Member of the Senate of the Republic
- In office 28 April 2006 – 28 April 2008

Member of the Chamber of Deputies
- In office 15 April 1994 – 30 May 2000

Personal details
- Born: 25 January 1959 (age 67) Cassino, Italy
- Party: MSI (1980s–1995); AN (1995–2007); LD (2007–2017); MNS (2017–2018); Independent (since 2018);
- Height: 1.74 m (5 ft 9 in)
- Profession: Politician, journalist

= Francesco Storace =

Italian politician (born 1959)

Francesco Storace (/it/; born 25 January 1959) is an Italian politician and journalist.

==Biography==
Born in Cassino, in the Lazio region, Storace began his career at the right-wing newspaper Il Secolo d'Italia until entering the ranks of the Italian Social Movement (MSI), a neo-fascist party, and later of National Alliance (AN), a post-fascist party that repudiated of extremism.
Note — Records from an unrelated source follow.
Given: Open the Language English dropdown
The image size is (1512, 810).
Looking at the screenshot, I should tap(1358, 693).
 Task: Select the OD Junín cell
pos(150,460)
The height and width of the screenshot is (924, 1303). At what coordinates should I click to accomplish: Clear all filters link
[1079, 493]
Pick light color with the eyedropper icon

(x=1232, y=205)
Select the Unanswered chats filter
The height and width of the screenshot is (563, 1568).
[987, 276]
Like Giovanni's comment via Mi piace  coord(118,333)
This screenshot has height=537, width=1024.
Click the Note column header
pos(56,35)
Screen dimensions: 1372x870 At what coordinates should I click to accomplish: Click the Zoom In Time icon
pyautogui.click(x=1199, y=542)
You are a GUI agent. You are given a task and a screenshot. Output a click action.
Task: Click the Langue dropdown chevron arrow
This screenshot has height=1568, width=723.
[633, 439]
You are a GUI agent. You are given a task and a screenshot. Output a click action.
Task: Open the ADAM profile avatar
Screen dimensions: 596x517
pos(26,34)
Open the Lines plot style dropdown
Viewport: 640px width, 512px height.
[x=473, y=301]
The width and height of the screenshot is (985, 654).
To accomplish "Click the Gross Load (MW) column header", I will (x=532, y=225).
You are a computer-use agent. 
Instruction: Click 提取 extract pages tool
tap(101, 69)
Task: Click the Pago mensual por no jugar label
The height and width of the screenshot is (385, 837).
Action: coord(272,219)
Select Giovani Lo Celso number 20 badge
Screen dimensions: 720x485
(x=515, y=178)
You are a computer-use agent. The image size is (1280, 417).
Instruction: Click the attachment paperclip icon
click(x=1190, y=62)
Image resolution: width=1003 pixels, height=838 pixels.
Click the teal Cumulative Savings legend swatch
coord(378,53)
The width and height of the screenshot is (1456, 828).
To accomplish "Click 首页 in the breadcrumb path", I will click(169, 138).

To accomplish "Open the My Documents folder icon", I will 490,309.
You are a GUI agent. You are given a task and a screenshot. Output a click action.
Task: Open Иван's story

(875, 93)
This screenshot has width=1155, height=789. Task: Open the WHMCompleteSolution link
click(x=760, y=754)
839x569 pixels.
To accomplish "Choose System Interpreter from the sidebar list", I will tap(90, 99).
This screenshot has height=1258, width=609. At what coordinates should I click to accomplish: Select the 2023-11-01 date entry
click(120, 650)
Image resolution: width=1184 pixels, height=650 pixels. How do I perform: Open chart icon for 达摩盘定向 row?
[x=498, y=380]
He was elected to the Italian Chamber of Deputies for the first time in 1994. At the time, he was the spokesman of Gianfranco Fini. From 1996 to 2000, he was chairman of the bicameral Commission supervising the RAI.

In April 2000, Storace was elected president of Lazio. Among the measures taken by Storace, there was the opening of Sant'Andrea hospital and other health centres. His health management of Lazio won praise for Giulio Andreotti and some members of the Vatican curia. In 2005, he failed the re-election, defeated by the centre-left candidate Piero Marrazzo. He was subsequently named Minister of Health in the Berlusconi III Cabinet.

In March 2006, Storace was involved in the Laziogate scandal, leading to his resignation from the government. He was suspected to have illegally exploited informatics mean to investigate the memberships of the new party founded by Alessandra Mussolini, a former member of AN who was one of his rivals in the 2005 Lazio regional election. In October 2012, Storace was acquitted because "the crime does not exist". On 10 April 2006, he was elected to the Italian Senate in Lazio, where he was at the head of the party list.

On 3 July 2007, after having continually criticized the leadership of Fini at least since 2005, Storace finally left AN on 16 November 2007. One of the motivations of the criticism of Fini and AN was what Storace saw as the repudiation of the values of the right. In November 2007, he founded his brand new national-conservative party named The Right.

Storace ran for president in the 2013 Lazio regional election but got 29.3% of the vote and was beaten by Nicola Zingaretti. On 21 November 2018, Storace stipulated a federative agreement with Giorgia Meloni in view of the European elections and with the aim of creating an alternative conservative and sovereign movement to the League. He later dropped out of politics and returned to journalism. On 23 January 2019, he was appointed editor of the online newspaper Il Secolo d'Italia. He is subsequently became deputy editor of the newspaper Il Tempo.